------ SUPPLIED RECORDS

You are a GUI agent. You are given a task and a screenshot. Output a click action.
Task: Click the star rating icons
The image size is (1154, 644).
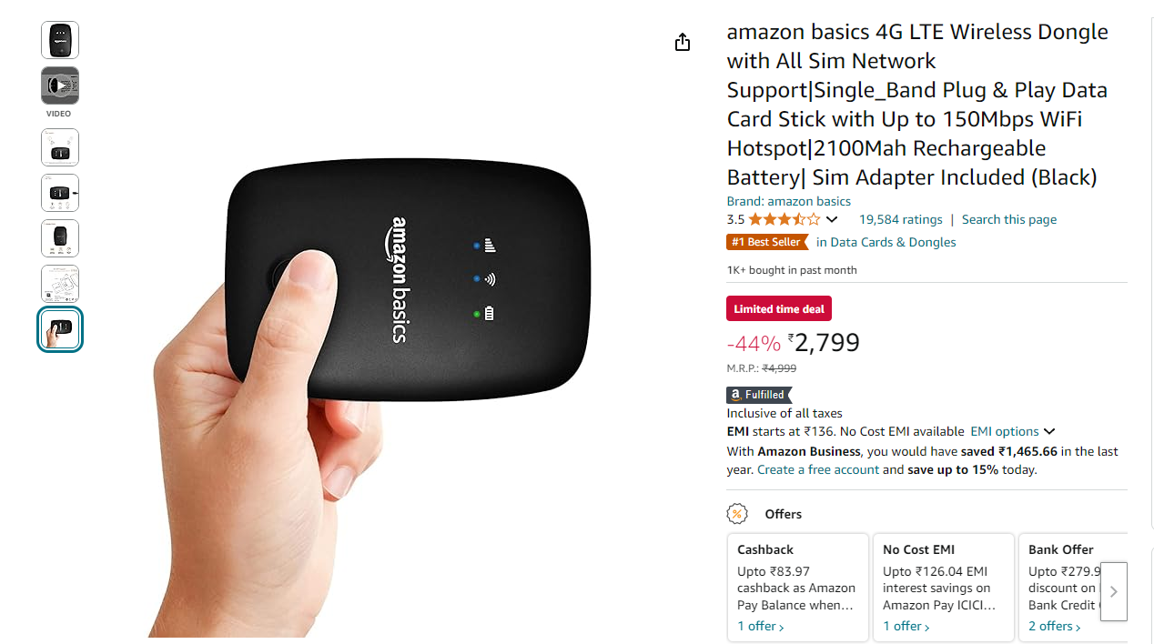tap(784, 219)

------------
------ SUPPLIED RECORDS

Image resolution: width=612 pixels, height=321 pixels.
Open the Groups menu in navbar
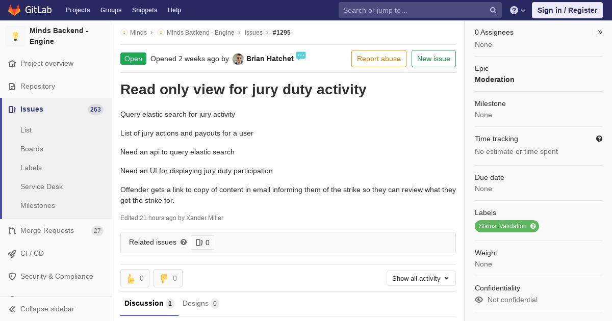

------------

* _PROBLEM STATEMENT_: Word for word, restate the lines of the listing above starting at the line with "Image resolution: width=612" and ending at the line with "Open the Groups menu in navbar", and nothing outside them.

* _SOLUTION BELOW_:
Image resolution: width=612 pixels, height=321 pixels.
Open the Groups menu in navbar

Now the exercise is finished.